■ What you are asked to do ■
For each line in the data below that has the word "computer", copy that line.

[Stored data entries]
*** Block opens ***

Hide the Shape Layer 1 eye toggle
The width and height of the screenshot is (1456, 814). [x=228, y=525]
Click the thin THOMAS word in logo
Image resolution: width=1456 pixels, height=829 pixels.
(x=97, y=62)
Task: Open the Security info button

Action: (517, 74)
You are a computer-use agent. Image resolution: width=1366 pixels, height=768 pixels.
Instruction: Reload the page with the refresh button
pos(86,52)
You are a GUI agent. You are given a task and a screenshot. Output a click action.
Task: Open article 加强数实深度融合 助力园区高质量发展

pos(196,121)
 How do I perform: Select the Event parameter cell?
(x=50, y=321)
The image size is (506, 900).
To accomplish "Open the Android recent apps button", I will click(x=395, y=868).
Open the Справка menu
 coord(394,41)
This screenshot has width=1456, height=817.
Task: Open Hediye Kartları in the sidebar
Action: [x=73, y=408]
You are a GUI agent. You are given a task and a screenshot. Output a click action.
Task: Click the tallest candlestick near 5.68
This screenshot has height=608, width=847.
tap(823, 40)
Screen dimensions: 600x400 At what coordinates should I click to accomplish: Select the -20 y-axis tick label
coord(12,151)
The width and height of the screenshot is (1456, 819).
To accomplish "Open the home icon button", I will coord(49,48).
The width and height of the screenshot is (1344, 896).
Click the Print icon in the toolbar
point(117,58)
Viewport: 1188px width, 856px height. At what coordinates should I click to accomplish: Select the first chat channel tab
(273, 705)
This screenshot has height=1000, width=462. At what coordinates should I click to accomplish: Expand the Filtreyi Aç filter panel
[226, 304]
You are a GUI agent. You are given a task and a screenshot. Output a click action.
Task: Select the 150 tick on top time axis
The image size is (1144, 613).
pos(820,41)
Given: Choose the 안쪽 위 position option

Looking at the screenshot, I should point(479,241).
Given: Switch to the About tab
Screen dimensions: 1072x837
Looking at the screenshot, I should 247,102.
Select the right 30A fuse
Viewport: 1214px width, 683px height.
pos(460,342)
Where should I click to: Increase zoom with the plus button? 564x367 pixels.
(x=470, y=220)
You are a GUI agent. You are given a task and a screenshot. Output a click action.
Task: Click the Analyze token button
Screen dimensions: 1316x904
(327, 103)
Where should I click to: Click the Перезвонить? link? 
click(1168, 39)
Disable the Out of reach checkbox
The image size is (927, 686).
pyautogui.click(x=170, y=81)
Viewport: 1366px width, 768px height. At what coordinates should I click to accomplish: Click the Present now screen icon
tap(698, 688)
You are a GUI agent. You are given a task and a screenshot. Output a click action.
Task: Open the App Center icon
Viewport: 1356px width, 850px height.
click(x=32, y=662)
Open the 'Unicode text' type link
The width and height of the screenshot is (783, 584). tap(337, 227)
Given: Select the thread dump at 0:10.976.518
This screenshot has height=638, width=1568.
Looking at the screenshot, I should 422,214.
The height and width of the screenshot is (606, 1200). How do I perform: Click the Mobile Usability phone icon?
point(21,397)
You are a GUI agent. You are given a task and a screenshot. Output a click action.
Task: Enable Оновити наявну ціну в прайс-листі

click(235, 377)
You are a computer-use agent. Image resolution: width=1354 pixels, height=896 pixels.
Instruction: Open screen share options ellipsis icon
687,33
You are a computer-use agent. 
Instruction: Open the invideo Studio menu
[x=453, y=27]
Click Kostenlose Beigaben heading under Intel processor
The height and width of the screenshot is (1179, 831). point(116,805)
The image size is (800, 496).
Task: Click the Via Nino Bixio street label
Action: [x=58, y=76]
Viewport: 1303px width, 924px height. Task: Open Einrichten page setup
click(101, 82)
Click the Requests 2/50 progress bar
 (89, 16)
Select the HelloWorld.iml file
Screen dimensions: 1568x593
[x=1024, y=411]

*** Block closes ***

■ Your response ■
You are a computer-use agent. Image resolution: width=1366 pixels, height=768 pixels.
You are a computer-use agent. Image resolution: width=1354 pixels, height=896 pixels.
You are a computer-use agent. 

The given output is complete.